[Records drawn from a dataset]
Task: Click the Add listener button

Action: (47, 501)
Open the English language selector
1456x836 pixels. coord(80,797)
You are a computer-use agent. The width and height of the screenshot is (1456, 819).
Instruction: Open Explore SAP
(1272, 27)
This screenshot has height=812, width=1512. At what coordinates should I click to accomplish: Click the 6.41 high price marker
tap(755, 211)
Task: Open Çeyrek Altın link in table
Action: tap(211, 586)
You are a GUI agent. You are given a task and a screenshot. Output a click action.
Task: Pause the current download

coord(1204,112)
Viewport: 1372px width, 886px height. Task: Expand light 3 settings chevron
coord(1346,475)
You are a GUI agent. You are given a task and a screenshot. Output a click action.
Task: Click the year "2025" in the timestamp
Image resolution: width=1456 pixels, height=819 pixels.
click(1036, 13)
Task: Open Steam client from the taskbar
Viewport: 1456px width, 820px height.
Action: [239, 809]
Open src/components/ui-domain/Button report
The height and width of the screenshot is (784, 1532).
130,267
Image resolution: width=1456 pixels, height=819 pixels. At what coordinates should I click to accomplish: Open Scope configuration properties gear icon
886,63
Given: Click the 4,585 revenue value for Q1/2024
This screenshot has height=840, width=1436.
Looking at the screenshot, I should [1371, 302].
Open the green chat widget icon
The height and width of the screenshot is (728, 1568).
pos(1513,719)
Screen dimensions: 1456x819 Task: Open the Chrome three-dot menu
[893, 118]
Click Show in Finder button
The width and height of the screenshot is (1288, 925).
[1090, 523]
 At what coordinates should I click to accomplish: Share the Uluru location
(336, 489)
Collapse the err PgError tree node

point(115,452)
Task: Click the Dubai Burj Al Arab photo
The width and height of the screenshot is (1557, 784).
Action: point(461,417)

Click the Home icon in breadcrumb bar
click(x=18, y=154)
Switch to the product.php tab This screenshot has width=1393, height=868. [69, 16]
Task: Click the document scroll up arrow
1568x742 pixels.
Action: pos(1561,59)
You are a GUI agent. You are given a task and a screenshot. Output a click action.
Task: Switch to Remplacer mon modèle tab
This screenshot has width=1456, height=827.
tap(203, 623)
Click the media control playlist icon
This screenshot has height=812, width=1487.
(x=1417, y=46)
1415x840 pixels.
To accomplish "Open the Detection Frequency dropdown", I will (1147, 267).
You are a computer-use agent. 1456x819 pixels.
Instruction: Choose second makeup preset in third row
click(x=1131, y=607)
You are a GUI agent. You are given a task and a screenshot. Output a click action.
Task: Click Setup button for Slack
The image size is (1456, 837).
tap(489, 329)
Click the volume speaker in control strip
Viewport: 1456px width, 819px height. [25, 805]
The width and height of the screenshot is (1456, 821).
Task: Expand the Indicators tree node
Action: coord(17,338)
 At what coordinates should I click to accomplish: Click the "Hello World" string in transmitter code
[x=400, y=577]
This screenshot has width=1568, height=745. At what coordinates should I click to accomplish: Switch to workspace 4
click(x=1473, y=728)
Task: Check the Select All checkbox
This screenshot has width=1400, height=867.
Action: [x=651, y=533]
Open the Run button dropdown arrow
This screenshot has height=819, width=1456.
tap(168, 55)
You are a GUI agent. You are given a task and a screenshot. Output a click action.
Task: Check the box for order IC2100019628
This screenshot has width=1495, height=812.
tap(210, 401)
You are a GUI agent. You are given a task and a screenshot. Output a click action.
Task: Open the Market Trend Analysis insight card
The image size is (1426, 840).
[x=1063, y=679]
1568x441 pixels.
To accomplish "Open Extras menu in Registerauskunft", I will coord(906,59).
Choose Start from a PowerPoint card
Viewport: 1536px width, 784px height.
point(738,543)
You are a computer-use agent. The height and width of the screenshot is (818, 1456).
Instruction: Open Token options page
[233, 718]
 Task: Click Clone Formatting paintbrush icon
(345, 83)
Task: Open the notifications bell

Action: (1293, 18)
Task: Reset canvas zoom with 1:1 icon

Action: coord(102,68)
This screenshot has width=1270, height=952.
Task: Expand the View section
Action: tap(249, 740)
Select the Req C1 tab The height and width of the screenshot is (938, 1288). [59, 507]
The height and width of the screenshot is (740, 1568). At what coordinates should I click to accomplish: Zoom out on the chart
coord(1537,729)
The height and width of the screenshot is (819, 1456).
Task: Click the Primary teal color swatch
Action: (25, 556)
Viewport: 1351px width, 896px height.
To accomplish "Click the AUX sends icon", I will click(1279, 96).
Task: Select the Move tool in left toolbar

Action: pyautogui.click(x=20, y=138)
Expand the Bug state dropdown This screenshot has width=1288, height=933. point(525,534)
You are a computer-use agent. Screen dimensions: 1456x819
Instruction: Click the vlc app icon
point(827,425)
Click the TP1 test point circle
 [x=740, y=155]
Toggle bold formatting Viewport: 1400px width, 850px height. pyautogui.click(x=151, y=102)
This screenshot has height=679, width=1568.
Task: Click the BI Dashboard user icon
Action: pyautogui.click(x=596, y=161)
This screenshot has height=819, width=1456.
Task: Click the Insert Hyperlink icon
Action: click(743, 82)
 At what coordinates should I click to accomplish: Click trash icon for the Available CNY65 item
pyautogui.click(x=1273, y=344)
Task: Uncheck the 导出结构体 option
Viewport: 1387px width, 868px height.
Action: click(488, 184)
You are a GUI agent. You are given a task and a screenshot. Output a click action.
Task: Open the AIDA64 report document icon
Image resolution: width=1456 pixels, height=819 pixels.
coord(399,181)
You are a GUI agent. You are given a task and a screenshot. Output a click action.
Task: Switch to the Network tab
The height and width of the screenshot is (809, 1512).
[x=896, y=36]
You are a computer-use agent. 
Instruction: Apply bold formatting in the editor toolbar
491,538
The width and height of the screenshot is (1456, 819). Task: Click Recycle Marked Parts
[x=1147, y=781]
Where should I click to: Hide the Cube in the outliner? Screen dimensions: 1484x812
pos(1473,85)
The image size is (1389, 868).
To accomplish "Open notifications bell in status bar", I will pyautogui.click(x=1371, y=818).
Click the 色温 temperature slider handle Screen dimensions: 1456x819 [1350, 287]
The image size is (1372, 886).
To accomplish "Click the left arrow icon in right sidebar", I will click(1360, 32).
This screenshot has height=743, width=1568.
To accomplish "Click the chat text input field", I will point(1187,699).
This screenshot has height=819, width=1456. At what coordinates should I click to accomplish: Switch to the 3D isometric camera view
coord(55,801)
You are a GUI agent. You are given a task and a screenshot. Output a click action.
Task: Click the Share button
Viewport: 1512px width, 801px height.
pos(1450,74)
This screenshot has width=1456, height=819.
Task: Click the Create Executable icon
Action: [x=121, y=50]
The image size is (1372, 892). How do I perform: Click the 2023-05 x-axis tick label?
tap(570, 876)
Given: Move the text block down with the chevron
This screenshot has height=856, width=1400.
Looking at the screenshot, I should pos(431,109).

What is needed: Wherever a line above contains "arrow", copy that line.

Result of the task:
Task: Click the document scroll up arrow
Open the Run button dropdown arrow
To accomplish "Click the left arrow icon in right sidebar", I will click(1360, 32).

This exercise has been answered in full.